- **Reading text**

########################################

This is good news. Team Bitcoin are the good guys.

“If there are bad actors — as opposed to activists – then all ecosystems, decentralized and centralized, should try to stop them,” says Beth Haddock, an advisor of Balancer Labs in New York?

That makes sense. You want to maintain the integrity of your currency, or your exchange. But that was not the case in Canada. A government was quick to deem an activist group bad news and stopped them from transacting not in Canadian dollars, but in Bitcoin which is not state legal tender.

If a centralized power can put a stop on a currency it does not own, does not print, then the use case for decentralized crypto is in trouble. If they are in trouble, then many of these coins are increasingly looking like a gambling chip tied to bubbly blockchain projects and video games few have even heard about.

“Bitcoin can be chained by the power of central banks or governments; but we have seen the second biggest economy in the world – China — try its best to ban Bitcoin and yet here we are,” says Naeem Aslam, chief market analyst at AvaTrade in the U.K. “Having said, the centralized role of the governments can certainly limit their institutions to have Bitcoin part of their portfolio or as an investment instrument. Under that scenario, we could see sentiment becoming more bearish.”

Governments can have influence over centralized exchanges and wallets but – says Yubo Ruan, Founder of Parallel Finance in San Francisco, they “will never have the capability to truly shutdown the Bitcoin network.”

Government influence on centralized exchanges like Coinbase can have a negative impact on sentiment, which is reflected in the price. Bitcoin fell after Canada went after cryptocurrency donations to truckers.

“This is likely because a portion of users may become concerned about their ability to cash out of their digital assets in the future and decides to prematurely exit the market,” says Ruan about recent sell-offs.

The U.S. has asked centralized exchanges to ban users in Russia. Bitcoin prices fell over 2.4% following Coinbase’s announcement about the 25,000 wallets being frozen.

Centralized exchanges are easier for governments to trip up. But they are also perceived to be the safest.

These centralized protocols will continue to be pressured to put safeguards in place in order to know their customers so they can do business in a traditional, compliant fashion. And can be easily shut down by centralized powers.

“The only path forward is to get CeFi and DeFi entities to align the best of both worlds, while maintaining self-sovereignty of digital identity at the core of their architecture,” says Brandon Dalmann, CMO at Unizen in America’s heartland.

DeFi 2.0 is picking up on the fact that DeFi 1.0 still lacks complete autonomy and privacy.

This might be why we are witnessing a rise in platforms that are fully managed by a decentralized autonomous organizations, or DAOs, that are adding privacy focused features to further cement user sovereignty, says Dalmann.

“Uniswap competitors like SushiSwap, Trader Joe, are growing their respective user-bases. Binance has recently invested in Automata Network, a privacy-focused middleware that can be added on top of existing decentralized exchanges,” Dalmann says.

Bitcoin is the world’s largest, private currency. Government’s have little control over it. They want more control over it. This will be especially true if there ever is a successful roll out of a digital dollar or euro. The calculation of a competing currency on investment, inflation, and as a means to impose sanctions would be MIT-level physics. One can only imagine the difficulties that lie ahead. It is unclear if markets appreciate this fight. On balance, it seems like the market believes it is a fight defi and Bitcoin will win.

########################################

Records from a collection:
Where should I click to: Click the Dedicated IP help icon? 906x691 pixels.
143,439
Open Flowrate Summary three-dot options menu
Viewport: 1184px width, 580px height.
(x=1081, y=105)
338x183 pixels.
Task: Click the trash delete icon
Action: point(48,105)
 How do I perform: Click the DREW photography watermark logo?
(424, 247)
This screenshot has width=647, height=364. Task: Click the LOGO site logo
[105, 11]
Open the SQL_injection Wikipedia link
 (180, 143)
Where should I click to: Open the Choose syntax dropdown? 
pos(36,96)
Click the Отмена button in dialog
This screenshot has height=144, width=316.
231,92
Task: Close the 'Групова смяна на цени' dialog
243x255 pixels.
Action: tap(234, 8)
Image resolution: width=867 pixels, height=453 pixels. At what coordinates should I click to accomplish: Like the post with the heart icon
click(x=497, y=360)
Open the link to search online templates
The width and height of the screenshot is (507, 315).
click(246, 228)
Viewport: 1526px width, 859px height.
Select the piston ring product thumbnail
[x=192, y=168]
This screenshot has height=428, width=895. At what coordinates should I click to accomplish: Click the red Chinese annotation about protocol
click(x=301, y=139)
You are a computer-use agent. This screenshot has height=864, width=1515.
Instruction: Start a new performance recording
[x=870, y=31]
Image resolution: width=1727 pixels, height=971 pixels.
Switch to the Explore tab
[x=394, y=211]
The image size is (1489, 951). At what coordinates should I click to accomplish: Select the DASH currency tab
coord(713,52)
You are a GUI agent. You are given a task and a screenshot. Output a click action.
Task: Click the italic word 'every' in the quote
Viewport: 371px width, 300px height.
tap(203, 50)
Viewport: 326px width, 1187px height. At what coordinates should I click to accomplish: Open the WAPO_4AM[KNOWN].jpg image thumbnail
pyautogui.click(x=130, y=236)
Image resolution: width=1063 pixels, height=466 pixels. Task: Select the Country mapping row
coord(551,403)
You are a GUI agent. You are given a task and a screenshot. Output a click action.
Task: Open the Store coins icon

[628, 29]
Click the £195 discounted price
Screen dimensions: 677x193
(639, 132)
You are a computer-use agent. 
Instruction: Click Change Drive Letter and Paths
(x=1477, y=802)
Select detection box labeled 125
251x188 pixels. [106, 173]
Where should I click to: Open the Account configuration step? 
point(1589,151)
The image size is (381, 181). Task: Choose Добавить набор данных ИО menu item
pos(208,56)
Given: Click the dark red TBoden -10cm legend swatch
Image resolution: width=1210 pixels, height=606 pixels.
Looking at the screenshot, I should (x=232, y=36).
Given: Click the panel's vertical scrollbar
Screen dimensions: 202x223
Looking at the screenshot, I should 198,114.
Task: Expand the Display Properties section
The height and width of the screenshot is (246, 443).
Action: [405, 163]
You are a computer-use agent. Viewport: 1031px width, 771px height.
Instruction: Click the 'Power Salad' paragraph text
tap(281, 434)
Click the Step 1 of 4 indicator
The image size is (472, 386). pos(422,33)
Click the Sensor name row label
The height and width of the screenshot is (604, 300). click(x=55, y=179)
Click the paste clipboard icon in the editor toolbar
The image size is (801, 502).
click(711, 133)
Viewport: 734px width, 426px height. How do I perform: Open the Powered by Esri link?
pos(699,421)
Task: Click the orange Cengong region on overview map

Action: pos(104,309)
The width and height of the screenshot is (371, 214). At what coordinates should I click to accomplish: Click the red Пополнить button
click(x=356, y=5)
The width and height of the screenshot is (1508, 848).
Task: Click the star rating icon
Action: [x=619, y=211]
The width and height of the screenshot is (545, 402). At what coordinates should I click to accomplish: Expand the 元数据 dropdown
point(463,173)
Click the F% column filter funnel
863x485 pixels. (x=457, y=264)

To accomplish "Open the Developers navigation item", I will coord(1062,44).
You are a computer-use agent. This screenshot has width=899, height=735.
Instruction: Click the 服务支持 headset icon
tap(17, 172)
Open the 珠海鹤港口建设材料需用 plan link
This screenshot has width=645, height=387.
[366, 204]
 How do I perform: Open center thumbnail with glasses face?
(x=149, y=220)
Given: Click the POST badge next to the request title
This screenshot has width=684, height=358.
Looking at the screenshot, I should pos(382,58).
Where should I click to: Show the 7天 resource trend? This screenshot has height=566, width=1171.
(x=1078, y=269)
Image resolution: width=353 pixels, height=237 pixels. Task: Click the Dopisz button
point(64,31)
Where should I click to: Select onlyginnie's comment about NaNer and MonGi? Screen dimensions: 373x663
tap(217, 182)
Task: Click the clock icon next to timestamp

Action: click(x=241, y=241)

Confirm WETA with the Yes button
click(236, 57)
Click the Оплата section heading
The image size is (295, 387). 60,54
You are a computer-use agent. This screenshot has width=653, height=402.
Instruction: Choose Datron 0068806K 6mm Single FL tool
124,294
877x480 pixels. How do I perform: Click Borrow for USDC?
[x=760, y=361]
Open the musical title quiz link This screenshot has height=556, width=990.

########################################

- **Exercise goal**
Go on with the text about Bitcoin and government control, picking up right after its final sentence. The records have no connection to the text about Bitcoin and government control.

- **Exercise answer**
Over the last few years, Bitcoin has become a currency in preferred over national fiat. See El Salvador for example.

“As economies move further up the adoption curve in using cryptocurrencies for payment, rather than just for investment, we will see the power of immutable peer-to-peer money,” thinks John Wu, president of Ava Labs.

Everyone has Ukraine on the brain. The country is a hot bed of cryptocurrency adoption because its currency is weak. Chainalysis, a blockchain data company, estimates that around $8 billion in cryptocurrency flowed through Ukraine last year, with a significant amount of activity being on-chain rather than through centralized venues.

“We’ve seen countless examples in recent days of how cryptocurrencies are helping ordinary families in Ukraine either flee or somehow better manage the tragic situation inside the country. We feel that ordinary Russians – also caught up in this nightmare – deserve borderless, permissionless, censorship-resistant and unconfiscatable monetary alternatives too,” says Nigel Green, CEO and Founder of the deVere Group, a global asset manager with offices in London and Singapore. “We’re against Putin’s war – and he should be punished – but not the Russian people.”

Bitcoin is a big market. Cryptocurrency is at least as big a market as artificial intelligence or electric cars. Now imagine countries like the U.S. allowing its citizens to buy all of those things in Bitcoins instead of the dollar. What would that mean for the currency?

That’s another discussion.

For now, we see governments are flexing their powers against Bitcoin. From Canada to China and the U.S., they are saying that centralized powers can shut down Bitcoin when they want. This is a another shot across the bow. They keep getting louder. The bangs keep getting bigger. Investors are hearing them more clearly.

“Canada was an overstep and reactionary,” says Ruan. “But I think regulation is inevitable for decentralized finance. Whether governments make the right choice and choose financial freedom over government control with those regulations remains to be seen.”

Such regulations might mean legal rights, investor protections from scammers and false promises, and transaction taxes, like a sales tax. But will it be a higher tax for not using the local currency, or the digital dollar? I think yes.

The Biden administration is said to be readying an Executive Order on Bitcoin this week.

Beth Haddock hopes the easy bans on Bitcoin accounts is not a growing trend.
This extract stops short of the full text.